Но Ричарда я не забуду!
18.8
Провалившись в собственные мысли, я отстранённо слушаю длинные гудки. А когда их прерывает сонный голос Алекс, мне требуется несколько секунд, чтобы вспомнить, кому и для чего я звоню. Сестра ориентируется быстрее:
— Айка, зараза мелкая! Ты на часы смотрела? Ещё восьми нет, а я легла в пять утра.
— Так это ты уже обоспалась! Поэтому давай ноги в руки и настраивайся на полезный труд.
— Ай, ты чего, какой труд? Воскресенье же! — обречённо ноет Алекс, уже зная, что не сможет мне отказать, но внезапно её голос оживился: — О, кстати, а я ведь хотела звонить тебе в четыре утра! Правда, в отличие от тебя, у меня нашлась совесть. А догадайся, кто заявился сегодня под утро на бровях и обвинил небезызвестного нам бизнесмена в надругательстве над бесчувственным телом?

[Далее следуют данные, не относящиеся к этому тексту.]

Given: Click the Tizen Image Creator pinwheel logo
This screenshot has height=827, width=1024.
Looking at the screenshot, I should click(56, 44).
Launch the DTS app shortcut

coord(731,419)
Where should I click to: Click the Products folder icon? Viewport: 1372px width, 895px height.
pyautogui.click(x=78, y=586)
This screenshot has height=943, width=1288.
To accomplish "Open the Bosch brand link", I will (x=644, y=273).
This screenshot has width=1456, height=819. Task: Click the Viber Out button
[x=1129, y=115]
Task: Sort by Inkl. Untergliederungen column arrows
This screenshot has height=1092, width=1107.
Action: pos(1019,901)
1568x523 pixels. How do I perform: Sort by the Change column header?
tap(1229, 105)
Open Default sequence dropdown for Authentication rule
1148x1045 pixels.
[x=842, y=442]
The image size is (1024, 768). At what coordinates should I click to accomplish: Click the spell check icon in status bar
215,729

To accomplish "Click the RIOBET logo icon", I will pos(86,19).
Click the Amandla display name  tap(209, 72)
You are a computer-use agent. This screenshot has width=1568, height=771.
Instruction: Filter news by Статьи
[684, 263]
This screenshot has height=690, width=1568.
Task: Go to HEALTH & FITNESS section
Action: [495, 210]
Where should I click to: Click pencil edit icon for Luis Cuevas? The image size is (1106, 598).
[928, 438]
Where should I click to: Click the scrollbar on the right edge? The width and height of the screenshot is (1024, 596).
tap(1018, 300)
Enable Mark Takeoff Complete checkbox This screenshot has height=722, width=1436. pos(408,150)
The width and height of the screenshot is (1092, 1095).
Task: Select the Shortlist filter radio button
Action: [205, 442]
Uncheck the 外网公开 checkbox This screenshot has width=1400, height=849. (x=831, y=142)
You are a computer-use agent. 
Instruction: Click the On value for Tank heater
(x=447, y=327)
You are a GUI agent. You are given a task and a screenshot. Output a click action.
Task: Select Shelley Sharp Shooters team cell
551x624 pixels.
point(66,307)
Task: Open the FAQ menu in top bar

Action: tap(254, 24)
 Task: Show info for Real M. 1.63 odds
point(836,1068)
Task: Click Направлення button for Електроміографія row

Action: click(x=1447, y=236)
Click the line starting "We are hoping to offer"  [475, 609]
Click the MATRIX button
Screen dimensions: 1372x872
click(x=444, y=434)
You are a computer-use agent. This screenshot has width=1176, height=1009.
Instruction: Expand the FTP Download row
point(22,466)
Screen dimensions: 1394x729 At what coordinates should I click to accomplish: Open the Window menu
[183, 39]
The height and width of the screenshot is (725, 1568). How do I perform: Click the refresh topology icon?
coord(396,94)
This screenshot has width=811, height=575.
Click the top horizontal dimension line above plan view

— Как сказал один молодой и мудрый адвокат, это уже тела давно минувших дней, — припомнила я вчерашний перл Одиссея.
— Так что, в мамулином бреде реально есть смысл? — взвыла Алекс. — А-а-а! Это же контрольное изнасилование мозга! Айка, колись давай, я ж теперь думать ни о чём не могу! Меня сейчас разорвёт от любопытства! Слушай, а ты реально его дочь или наша Анастейша умишком двинулась?
— Ну, одно другому не мешает, но если хочешь достоверную инфу из первых уст, через час жду тебя на нашем участке — будем с тобой котлован под прудик копать. Между дубом и рябиной.
— Мы — котлован?! Айка, ты чокнутая! У тебя там целая бригада крепких мужиков!
— А я не собираюсь из-за какой-то мелкой ямки отрывать их от важных дел, да ещё и платить за то, с чем я и сама способна справиться. Я уже всё рассчитала!
Алекс ещё долго ворчит на меня в трубку — обзывает жадной эксплуататоршей и напоминает, что у меня есть Рябинин, которому только свистни — и он перекопает для меня весь Воронцовск вдоль и поперёк. Наверное, так и есть, но пока мне даже в голову не приходит намекнуть папе о каких-либо нуждах, ведь он и так мне очень сильно помогает.